▶ [Provided data]
+ + + +

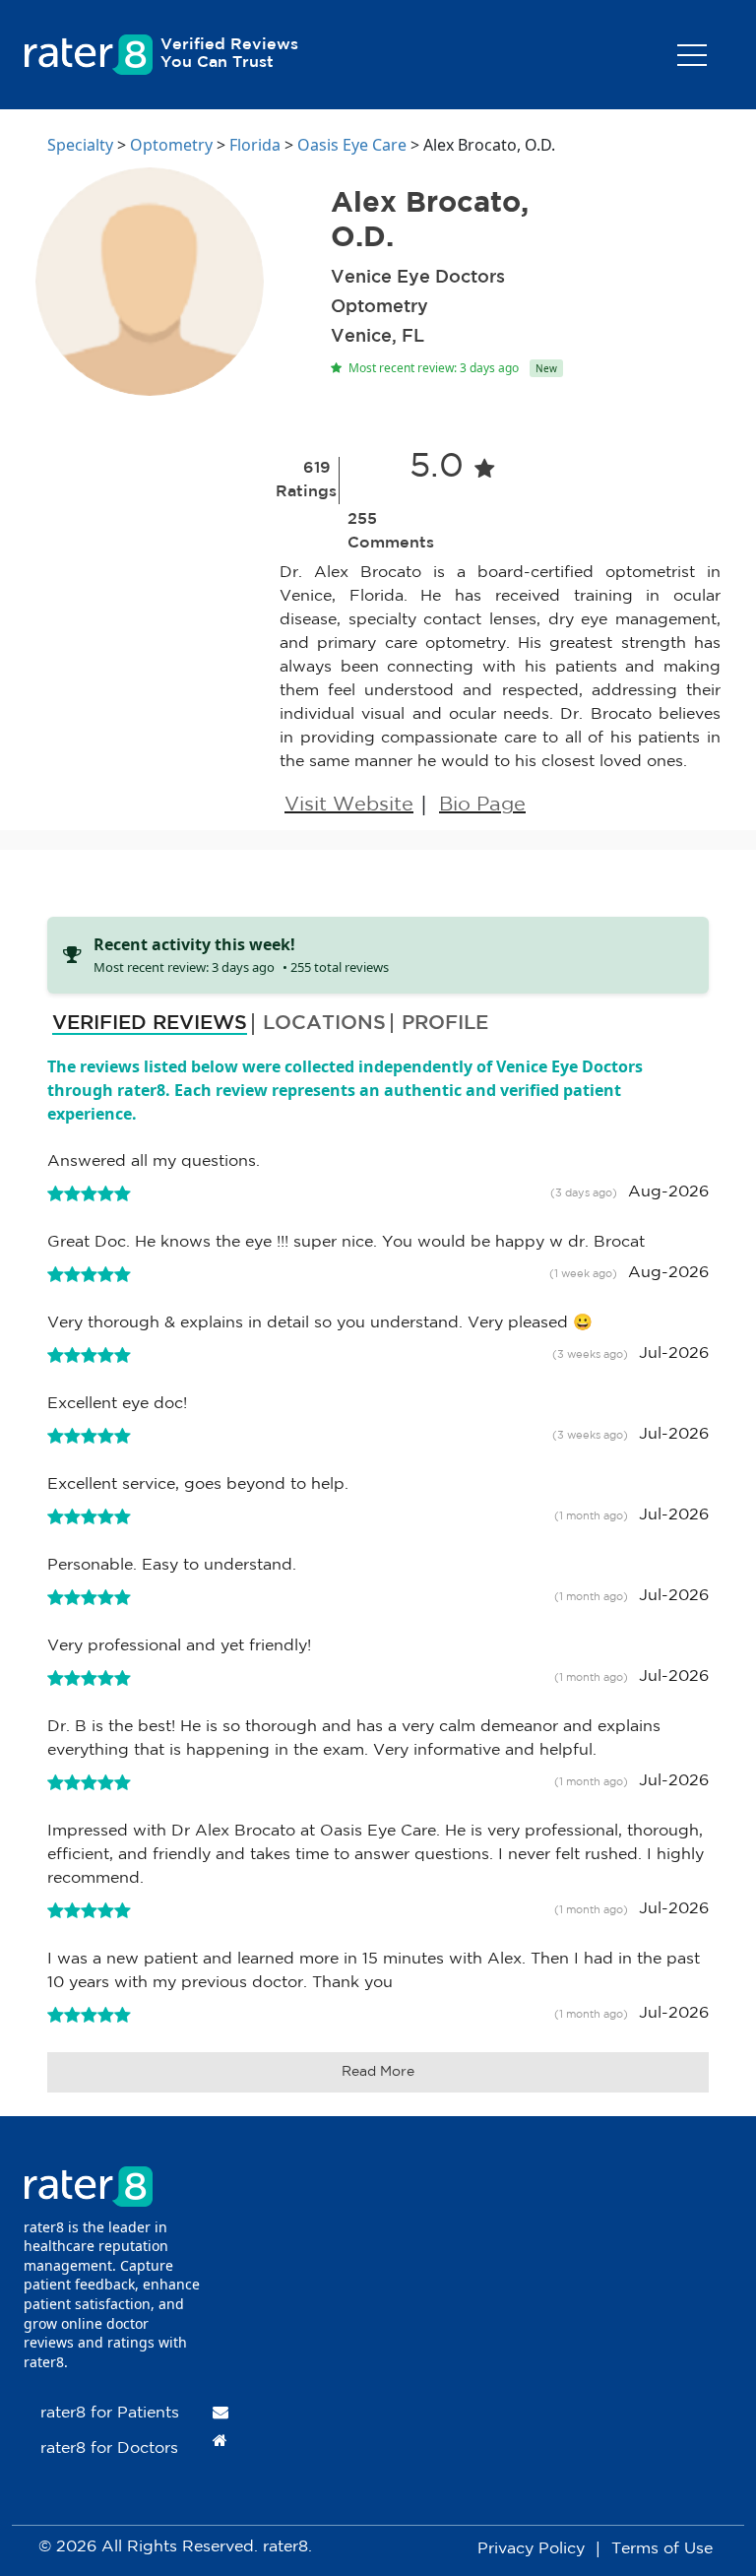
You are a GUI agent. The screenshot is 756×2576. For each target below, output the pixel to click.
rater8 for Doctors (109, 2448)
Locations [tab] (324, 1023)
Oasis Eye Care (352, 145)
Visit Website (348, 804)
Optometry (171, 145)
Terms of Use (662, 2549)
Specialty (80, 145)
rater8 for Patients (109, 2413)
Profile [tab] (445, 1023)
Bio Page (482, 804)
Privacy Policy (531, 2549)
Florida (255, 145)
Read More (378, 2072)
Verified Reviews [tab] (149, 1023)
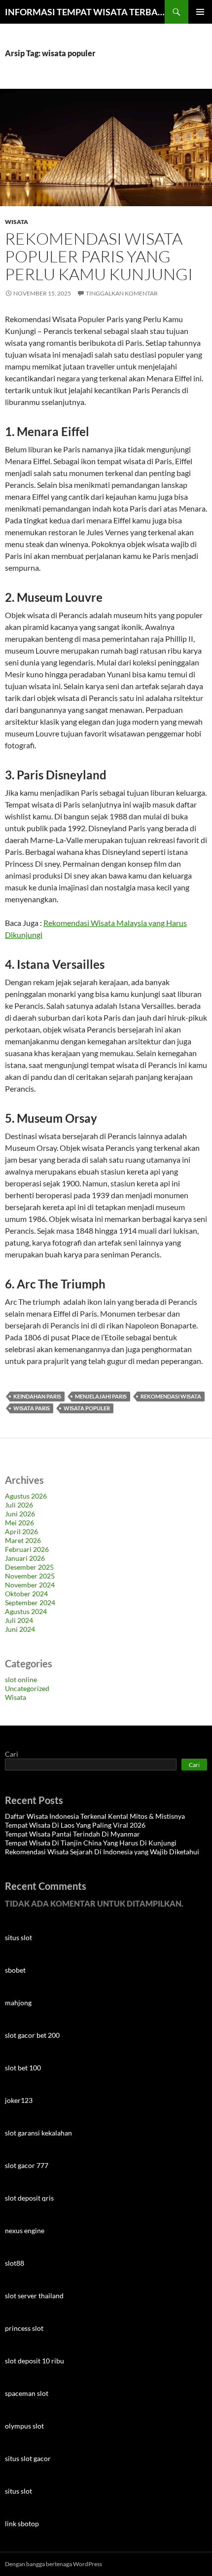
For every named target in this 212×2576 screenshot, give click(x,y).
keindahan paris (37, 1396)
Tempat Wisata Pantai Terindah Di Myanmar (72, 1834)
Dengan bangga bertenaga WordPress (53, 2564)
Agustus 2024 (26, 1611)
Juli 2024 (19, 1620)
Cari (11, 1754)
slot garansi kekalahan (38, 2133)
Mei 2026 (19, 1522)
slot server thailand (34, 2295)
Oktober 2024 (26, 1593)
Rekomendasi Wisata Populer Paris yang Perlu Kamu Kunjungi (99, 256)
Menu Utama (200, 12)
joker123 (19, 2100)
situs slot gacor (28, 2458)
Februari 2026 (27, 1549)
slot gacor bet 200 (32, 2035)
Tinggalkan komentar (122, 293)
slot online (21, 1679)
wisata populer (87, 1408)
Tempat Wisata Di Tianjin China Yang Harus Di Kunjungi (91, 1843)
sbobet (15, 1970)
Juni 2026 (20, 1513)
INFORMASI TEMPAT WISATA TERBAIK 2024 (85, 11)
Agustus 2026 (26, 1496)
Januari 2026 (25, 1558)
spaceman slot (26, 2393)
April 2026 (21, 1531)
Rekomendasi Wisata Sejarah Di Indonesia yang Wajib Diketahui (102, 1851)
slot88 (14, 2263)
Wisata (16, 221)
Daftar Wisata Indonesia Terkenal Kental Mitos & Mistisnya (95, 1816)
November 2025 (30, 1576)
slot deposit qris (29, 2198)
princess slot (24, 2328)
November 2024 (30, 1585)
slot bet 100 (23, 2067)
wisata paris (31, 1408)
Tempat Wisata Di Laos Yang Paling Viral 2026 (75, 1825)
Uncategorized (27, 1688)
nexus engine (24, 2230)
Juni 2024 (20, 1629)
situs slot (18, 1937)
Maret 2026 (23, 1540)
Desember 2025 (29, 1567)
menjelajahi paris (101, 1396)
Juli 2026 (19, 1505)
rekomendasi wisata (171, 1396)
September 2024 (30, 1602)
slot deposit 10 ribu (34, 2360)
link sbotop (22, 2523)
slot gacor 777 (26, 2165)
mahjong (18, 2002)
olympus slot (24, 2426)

+ + + +

▶ [Instructions to follow] Please return, exactly as written, the lines from the first line of the records above through the line containing "Bio Page (482, 804)", both included, leaving out any pictures.

▶ [Result of this task]
You are a GUI agent. The screenshot is 756×2576. For each target below, output the pixel to click.
rater8 for Doctors (109, 2448)
Locations [tab] (324, 1023)
Oasis Eye Care (352, 145)
Visit Website (348, 804)
Optometry (171, 145)
Terms of Use (662, 2549)
Specialty (80, 145)
rater8 for Patients (109, 2413)
Profile [tab] (445, 1023)
Bio Page (482, 804)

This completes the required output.